Genome Biology 2012, 13:R53  doi:10.1186/gb-2012-13-9-r53

Published: 5 September 2012

Abstract

Background

Previous work has demonstrated that chromatin feature levels correlate with gene expression. The ENCODE project enables us to further explore this relationship using an unprecedented volume of data. Expression levels from more than 100,000 promoters were measured using a variety of high-throughput techniques applied to RNA extracted by different protocols from different cellular compartments of several human cell lines. ENCODE also generated the genome-wide mapping of eleven histone marks, one histone variant, and DNase I hypersensitivity sites in seven cell lines.

Results

We built a novel quantitative model to study the relationship between chromatin features and expression levels.

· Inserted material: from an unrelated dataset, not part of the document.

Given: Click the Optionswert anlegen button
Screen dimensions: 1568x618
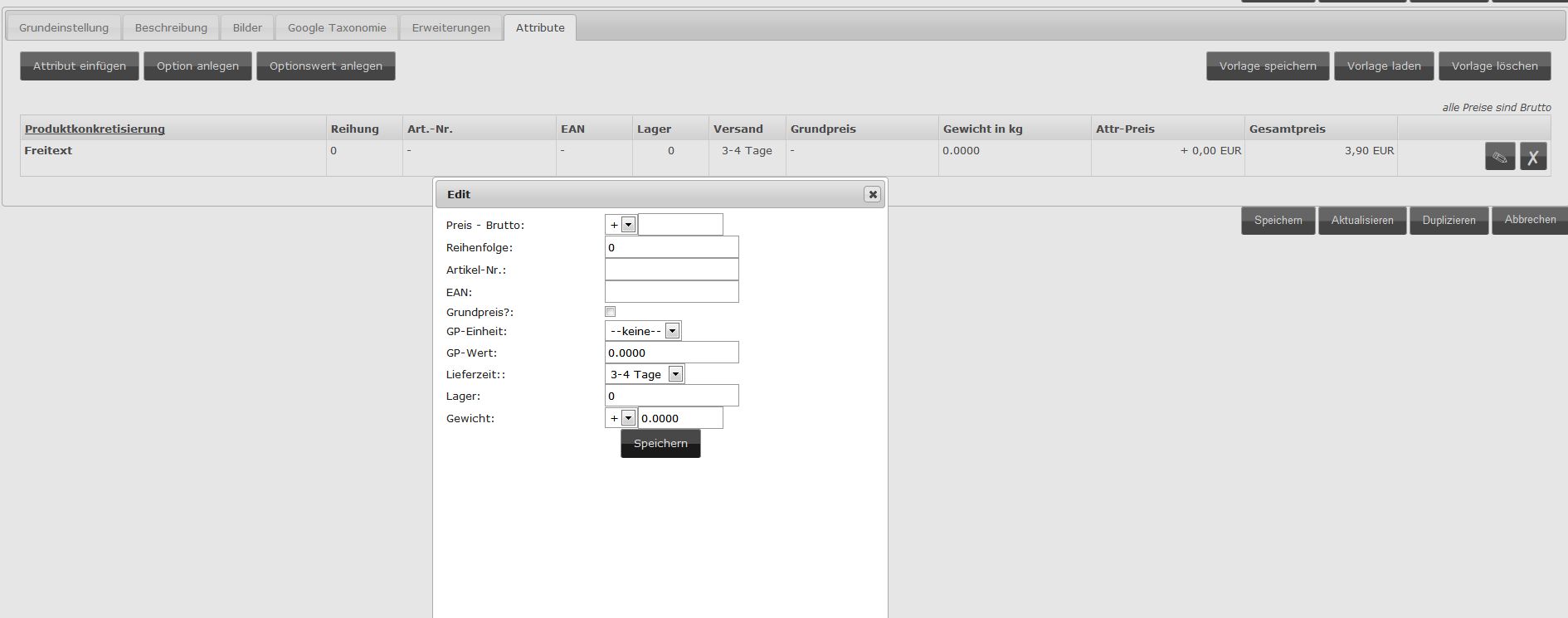Looking at the screenshot, I should point(326,66).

Our study not only confirms that the general relationships found in previous studies hold across various cell lines, but also makes new suggestions about the relationship between chromatin features and gene expression levels. We found that expression status and expression levels can be predicted by different groups of chromatin features, both with high accuracy. We also found that expression levels measured by CAGE are better predicted than by RNA-PET or RNA-Seq, and different categories of chromatin features are the most predictive of expression for different RNA measurement methods. Additionally, PolyA+ RNA is overall more predictable than PolyA- RNA among different cell compartments, and PolyA+ cytosolic RNA measured with RNA-Seq is more predictable than PolyA+ nuclear RNA, while the opposite is true for PolyA- RNA.

Conclusions

Our study provides new insights into transcriptional regulation by analyzing chromatin features in different cellular contexts.